In the scenario you present, assume the front wheels have good traction while the rear wheels are on ice (somewhat academic example I suppose). In this case, you do not want any torque to be transferred to the rear wheels. Ideally, the center differential would route all torque to the front wheels and the rear wheels would roll without slippage. In the case of xdrive, this is not possible and thus the rear wheels will start spinning regardless because the rear-axle is connected to the drivetrain at all times. Obviously, torque transferred to the ground is all at the front wheels (called torque appropriation according to this), but the inertia of the rear-axle will always be engaged.
I guess my point is that, whether the back wheels are spinning or not, the torque is being applied 0/100 between the back and front wheels in this case. So the torque would NOT be applied at best 50/50.

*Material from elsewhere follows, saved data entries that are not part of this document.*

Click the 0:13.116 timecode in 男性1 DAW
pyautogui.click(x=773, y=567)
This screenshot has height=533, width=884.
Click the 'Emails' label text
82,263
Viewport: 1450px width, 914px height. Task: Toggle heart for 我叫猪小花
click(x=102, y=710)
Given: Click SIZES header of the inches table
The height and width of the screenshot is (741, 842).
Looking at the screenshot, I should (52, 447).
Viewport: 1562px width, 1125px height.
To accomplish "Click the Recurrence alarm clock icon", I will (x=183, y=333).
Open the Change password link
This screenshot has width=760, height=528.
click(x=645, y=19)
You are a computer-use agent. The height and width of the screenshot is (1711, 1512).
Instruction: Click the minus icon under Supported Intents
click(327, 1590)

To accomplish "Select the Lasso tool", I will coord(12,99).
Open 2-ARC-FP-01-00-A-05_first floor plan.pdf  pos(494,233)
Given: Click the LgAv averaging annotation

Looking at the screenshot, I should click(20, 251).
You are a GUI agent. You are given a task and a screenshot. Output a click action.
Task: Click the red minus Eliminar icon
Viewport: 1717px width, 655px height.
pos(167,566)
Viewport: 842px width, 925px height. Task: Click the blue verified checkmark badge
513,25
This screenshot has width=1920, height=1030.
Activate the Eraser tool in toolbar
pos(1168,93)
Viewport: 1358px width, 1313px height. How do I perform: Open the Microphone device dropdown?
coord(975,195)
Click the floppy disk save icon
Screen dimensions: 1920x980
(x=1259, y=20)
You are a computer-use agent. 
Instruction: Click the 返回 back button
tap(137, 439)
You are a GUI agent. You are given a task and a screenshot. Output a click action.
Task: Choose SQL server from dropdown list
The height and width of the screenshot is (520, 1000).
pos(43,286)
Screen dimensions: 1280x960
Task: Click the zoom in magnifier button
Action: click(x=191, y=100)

It would be preferable to have the back wheels spinning at just the point of slipping, although if the front wheels have traction, the back wheels likely should be rotating at a similar speed, not much slower. In fact, spinning at a similar rate to the front wheels offers the best chance to gain traction.

I read the linked section on "torque split ratio". It seems to be defined as the ratio of the rotation rate of the front and rear axles, which is NOT the apportioning of the torque between the axles. So maybe the "torque split ratio" is at most 50/50, but that does not mean the slipping rear wheels are doing less than the optimum thing.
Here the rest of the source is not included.